Stockage des déchets radioactifs

Yves Géraud

Centre de Géochimie de la Surface, Université Louis Pasteur, Strasbourg

Benoît Urgelli

ENS Lyon / DGESCO

15/12/2001

Résumé

Description et caractéristiques des barrières de confinement des déchets radioactifs.


Question

Sujet  : Renseignements Date  : Lun, 15 Oct 2001 14:25:23 De  : Tapea Bansard.

« Je suis tombé sur votre page sur la loi de Darcy ; Je voulais savoir si vous n'auriez pas des informations concernant le stockage des déchets radioactifs. »

Réponse

La philosophie du stockage de déchets à vie longue repose sur l'établissement de différentes barrières entre les déchets contenant les radionucléides et la biosphère. Ces barrières doivent protéger entre environnement durant plusieurs milliers d'années.

De façon synthétique, on peut distinguer :

  • le déchet lui-même dans sa matrice vitreuse,
  • le container en acier,
  • la barrière ouvragée, composée d'argiles,
  • la barrière géologique naturelle.

Ces barrières ont pour rôle de bloquer la circulation des fluides, de bloquer la circulation des radionucléides, d'absorber d'éventuelles déformations dues à l'augmentation de température liée à la mise en place des colis de déchets radioactifs (selon les scénarios, le maximum de température sera compris entre 30 et 180°C en fonction du traitement préalable), d'absorber d'éventuelles déformations induites par des contraintes d'origine tectonique.

La barrière métallique

La durée de vie de cette barrière est estimée entre 500 et 1 000 ans. Cette période correspond à la période de sollicitation thermique de la zone de stockage, la température au voisinage des colis passera par un maximum thermique puis baissera progressivement jusqu'à environ 30°C. Cette barrière est considérée comme imperméable durant cette période.

La barrière ouvragée

Elle est constituée d'argile de type smectite (bentonite). Elle a pour but de confiner le milieu du point de vue chimique. Ces argiles ont une grande capacité d'échange cationique, du fait de la réactivité des smectites, permettant de bloquer d'éventuelles fuites. Elle a pour but le confinement hydraulique des colis de déchets radioactifs. La perméabilité de ce type de milieu est de l'ordre de 10-20m2.
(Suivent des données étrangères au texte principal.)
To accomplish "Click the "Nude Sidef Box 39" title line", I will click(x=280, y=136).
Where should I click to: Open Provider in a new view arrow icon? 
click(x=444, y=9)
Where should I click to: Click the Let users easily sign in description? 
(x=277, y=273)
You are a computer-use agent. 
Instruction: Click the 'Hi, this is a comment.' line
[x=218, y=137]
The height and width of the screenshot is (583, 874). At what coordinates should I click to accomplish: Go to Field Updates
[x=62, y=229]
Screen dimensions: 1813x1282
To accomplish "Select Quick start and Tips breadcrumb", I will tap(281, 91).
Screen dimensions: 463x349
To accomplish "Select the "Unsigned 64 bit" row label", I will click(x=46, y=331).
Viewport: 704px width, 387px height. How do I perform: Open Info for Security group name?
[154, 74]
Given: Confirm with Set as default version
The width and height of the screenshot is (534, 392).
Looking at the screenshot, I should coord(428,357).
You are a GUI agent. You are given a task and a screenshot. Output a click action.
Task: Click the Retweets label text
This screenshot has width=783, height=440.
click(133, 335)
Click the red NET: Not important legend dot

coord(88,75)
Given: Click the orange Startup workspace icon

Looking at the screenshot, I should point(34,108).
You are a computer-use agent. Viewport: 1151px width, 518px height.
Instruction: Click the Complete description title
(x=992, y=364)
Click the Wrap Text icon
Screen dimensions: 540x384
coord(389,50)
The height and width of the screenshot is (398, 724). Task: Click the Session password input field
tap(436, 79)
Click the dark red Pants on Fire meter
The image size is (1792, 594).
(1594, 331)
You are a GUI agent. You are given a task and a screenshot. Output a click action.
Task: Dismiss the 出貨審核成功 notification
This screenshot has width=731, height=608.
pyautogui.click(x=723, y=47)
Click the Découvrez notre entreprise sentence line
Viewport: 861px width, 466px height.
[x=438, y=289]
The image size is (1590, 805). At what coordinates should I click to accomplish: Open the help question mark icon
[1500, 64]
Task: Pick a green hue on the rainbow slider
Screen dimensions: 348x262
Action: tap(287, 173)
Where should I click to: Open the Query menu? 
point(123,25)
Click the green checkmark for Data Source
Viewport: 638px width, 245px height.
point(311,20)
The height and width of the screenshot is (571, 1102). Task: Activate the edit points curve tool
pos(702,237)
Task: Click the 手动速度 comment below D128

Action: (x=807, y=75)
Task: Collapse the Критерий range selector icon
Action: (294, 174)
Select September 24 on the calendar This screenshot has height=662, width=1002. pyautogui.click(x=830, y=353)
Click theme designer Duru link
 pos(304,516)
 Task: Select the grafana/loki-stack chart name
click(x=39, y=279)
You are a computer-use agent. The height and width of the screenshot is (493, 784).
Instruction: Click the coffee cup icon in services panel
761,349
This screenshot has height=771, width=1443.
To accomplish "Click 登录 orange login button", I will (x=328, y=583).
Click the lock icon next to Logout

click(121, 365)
L'évolution de la perméabilité de cette barrière va se faire en plusieurs étapes. Lors de leur mise en place, ces argiles seront partiellement déshydratées, cette déshydratation sera accentuée par l'élévation de température induite par la mise en place des colis ( soit environ une période de 1 000 ans avec un maximum de température de 180°C). Il est probable que cette déshydratation s'accompagnera d'une légère augmentation de la perméabilité.

Très rapidement cette barrière ouvragée va se réhydrater du fait des transferts de fluides de la barrière géologique vers la barrière ouvragée. Cette réhydratation va conduire au gonflement des smectites, gonflement qui va diminuer la perméabilité de façon significative de deux à quatre ordres de grandeurs selon les modèles et les conditions expérimentales envisagées. Cette zone deviendra très rapidement une barrière très imperméable avec des valeurs de perméabilité proches de 10-20 à 10-22 m2 (limite de mesure de la perméabilité).

Enfin, cette barrière a un rôle de confinement mécanique : le comportement plastique de l'argile doit permettre d'absorber la déformation ( ou fissuration) induite par l'augmentation de température, des variation de pression de fluide ou encore des déformation induite par des contraintes tectoniques sur de grandes périodes de temps.

La barrière géologique

La barrière géologique est constituée par une formation de grande taille, homogène et généralement présentant une faible perméabilité de matrice. Dans le cas des argilites de la Meuse, les valeurs de perméabilité mesurées sont inférieures à 10-20 m2, ce qui limite les circulations de fluides. Par contre ces matériaux ont une porosité qui varient entre 5 et 12 % et donc par conséquent une surface d'échange eaux-roches importante, les roches étant composées d'argiles favorables à la fixation d'éventuels radionucléides qui pourraient s'échapper des colis.

Le creusement de galeries dans cette formation va induire un certain nombre de désordres qui vont modifier les propriétés de transfert dans le champ proche de la galerie. Il s'agit de façon schématique :

  • de la perturbation du champ de contrainte autour de la zone de creusement,
  • de la modification des conditions hydriques, avec une zone ayant une humidité relative faible dans la galerie, et une fissuration qui se développe aux épontes,
  • de la modification du champ thermique autour de la zone de stockage.

Les déformations vont définir une zone endommagée autour de la galerie où les conditions de drainage seront modifiées et probablement augmentées d'un à deux ordres de grandeurs. La zone modifiée sera peu importante (de quelques mètres à une dizaine de mètres selon les modèles).